-- DOCUMENT --
%%

Quilting workshop success stories

Day one of the Gaudynski workshop started out quietly, since we mostly just talked our way through to lunch. Diane has so much quilting knowledge in her head, and she started the workshop with a bit of lecture, and introductions. Every time a student would introduce herself, Diane would talk about something the student said and more quilting knowledge gems would just spill out of her. By lunchtime, my notepad was filled and my own head was stuffed full of new tips to make machine quilting easier and better.

I don’t know what it was that Diane said or did exactly, but it all finally clicked into place.

After lunch, the serious quilting started. Now, I’ve bought and read and re-read her books, and I’ve had success with some of her techniques, but I’ve never been happy with echo quilting. Actually, to be honest, I’ve hated it the few times I’ve tried it, partly because I just couldn’t get it to look right. Wouldn’t you know that was the first thing she wanted us to do. But after the way she explained it and demonstrated echo quilting, and had the students practice it, I was able to finally get it right! I was so thrilled! She used it as a warm up to all the rest of her techniques, and it really did help to get that one basic thing right.

You know, I’ve always kind of wondered why quilters need classes so much. Really, I have, and I’ve sometimes felt somewhat superfluous in workshops as an instructor, when I’ve mostly learned from books and I felt like everybody else could do the same if they only tried. So now I finally get it. I’ve never taken a workshop like this after trying the same techniques in a book and not being as successful as I would have liked. I don’t know what it was that Diane said or did exactly, but it all finally clicked into place. In the past, the other classes and workshops that I’ve taken were all techniques that I was unfamiliar with, and just wanted to try out, so I didn’t get this same feeling that being with the instructor in person made all the difference in the level of success. Something to remember, obviously.

%%

-- RECORD EXCERPTS --
%%

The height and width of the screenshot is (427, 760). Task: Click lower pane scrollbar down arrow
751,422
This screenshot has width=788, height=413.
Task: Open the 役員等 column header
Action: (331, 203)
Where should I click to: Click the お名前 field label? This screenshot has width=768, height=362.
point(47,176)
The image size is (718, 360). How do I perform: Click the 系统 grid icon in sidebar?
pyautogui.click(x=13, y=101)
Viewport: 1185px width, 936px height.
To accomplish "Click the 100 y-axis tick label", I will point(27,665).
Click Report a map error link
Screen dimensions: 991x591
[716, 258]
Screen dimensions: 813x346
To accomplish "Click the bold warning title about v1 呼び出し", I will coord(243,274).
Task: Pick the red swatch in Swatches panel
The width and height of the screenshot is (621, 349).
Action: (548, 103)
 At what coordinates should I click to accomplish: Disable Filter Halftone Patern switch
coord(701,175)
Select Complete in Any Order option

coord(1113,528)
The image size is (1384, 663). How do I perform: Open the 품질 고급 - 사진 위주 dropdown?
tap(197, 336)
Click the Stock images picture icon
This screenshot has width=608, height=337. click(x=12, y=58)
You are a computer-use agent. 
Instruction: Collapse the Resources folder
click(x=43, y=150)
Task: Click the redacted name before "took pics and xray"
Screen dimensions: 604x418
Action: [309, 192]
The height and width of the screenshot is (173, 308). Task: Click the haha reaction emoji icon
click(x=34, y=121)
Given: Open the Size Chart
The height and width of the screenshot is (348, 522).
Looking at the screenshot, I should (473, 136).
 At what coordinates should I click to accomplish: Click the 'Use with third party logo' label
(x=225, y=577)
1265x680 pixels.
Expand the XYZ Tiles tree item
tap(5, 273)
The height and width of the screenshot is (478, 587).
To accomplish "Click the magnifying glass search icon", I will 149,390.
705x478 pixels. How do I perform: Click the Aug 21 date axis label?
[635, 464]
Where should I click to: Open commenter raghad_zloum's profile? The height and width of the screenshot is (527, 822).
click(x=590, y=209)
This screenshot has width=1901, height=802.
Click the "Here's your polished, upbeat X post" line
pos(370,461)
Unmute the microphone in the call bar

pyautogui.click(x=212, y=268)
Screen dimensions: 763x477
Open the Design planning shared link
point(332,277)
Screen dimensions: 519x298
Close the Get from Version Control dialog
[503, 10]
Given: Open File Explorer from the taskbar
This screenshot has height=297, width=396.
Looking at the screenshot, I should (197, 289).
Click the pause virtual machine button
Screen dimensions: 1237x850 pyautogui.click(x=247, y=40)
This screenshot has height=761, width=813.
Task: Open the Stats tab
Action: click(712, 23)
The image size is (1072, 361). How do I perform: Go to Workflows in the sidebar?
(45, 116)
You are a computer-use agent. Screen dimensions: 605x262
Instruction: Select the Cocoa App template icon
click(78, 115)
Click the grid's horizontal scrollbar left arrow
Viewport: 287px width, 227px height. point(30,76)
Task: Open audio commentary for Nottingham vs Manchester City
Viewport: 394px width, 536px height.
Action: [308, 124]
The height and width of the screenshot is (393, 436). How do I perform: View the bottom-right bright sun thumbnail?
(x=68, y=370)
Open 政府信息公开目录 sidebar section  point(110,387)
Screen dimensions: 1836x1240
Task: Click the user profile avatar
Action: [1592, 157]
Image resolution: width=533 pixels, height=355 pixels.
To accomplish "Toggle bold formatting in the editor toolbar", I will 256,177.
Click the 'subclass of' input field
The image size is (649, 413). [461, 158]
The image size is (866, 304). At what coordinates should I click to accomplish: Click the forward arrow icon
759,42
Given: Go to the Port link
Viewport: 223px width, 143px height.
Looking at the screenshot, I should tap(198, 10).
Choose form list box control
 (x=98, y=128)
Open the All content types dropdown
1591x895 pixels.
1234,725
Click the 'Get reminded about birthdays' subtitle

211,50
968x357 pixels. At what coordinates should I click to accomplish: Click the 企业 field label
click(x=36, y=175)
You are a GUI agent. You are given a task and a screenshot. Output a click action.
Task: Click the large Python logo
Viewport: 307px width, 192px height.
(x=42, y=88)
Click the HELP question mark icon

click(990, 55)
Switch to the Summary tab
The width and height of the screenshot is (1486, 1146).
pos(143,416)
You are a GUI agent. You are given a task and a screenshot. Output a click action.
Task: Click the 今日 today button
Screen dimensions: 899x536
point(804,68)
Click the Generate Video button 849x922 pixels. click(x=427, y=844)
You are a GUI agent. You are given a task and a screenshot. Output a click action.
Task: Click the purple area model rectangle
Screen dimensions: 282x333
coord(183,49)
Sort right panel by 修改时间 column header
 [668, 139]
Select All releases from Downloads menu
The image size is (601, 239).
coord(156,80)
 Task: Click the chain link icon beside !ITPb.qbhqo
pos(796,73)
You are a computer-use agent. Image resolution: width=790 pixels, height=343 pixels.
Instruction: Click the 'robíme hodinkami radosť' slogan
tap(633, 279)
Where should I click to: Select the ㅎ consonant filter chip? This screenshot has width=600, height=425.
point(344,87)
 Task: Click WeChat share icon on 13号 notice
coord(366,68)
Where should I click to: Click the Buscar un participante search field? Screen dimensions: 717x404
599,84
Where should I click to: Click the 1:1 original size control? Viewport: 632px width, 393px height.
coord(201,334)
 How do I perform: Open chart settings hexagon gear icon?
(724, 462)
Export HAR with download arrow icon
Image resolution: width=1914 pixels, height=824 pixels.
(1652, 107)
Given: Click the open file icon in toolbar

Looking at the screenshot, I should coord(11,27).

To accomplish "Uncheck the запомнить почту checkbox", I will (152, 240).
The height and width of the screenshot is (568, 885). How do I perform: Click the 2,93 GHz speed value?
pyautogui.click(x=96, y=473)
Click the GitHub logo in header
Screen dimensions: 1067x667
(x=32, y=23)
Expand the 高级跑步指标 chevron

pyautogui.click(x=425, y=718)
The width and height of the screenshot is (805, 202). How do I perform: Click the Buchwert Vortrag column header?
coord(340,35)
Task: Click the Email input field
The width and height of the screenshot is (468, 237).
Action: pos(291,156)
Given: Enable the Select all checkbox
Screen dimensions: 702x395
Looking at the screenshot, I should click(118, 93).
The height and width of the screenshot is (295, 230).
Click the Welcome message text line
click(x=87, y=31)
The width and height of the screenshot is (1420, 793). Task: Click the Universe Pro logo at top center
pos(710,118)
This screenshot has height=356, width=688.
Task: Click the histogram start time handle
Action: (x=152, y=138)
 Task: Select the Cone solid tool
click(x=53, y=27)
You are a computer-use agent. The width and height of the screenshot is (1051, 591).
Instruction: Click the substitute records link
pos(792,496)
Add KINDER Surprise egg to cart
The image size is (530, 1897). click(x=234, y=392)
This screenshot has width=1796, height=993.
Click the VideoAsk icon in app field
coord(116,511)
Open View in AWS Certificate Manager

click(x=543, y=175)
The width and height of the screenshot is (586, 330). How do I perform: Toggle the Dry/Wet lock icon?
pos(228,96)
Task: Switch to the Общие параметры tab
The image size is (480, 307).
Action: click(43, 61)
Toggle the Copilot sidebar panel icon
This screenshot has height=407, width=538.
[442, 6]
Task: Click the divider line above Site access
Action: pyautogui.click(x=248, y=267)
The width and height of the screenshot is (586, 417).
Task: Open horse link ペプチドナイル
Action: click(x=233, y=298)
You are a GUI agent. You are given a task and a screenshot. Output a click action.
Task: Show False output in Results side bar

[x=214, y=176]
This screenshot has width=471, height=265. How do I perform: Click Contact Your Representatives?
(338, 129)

%%

-- SET TASK --
According to the quilting workshop text, what did Diane do with echo quilting that let the writer finally get it right? List each action. The lines above come from a different source than the text on quilting.

-- EXERCISE RESPONSE --
- She explained it.
- She demonstrated it.
- She had the students practice it.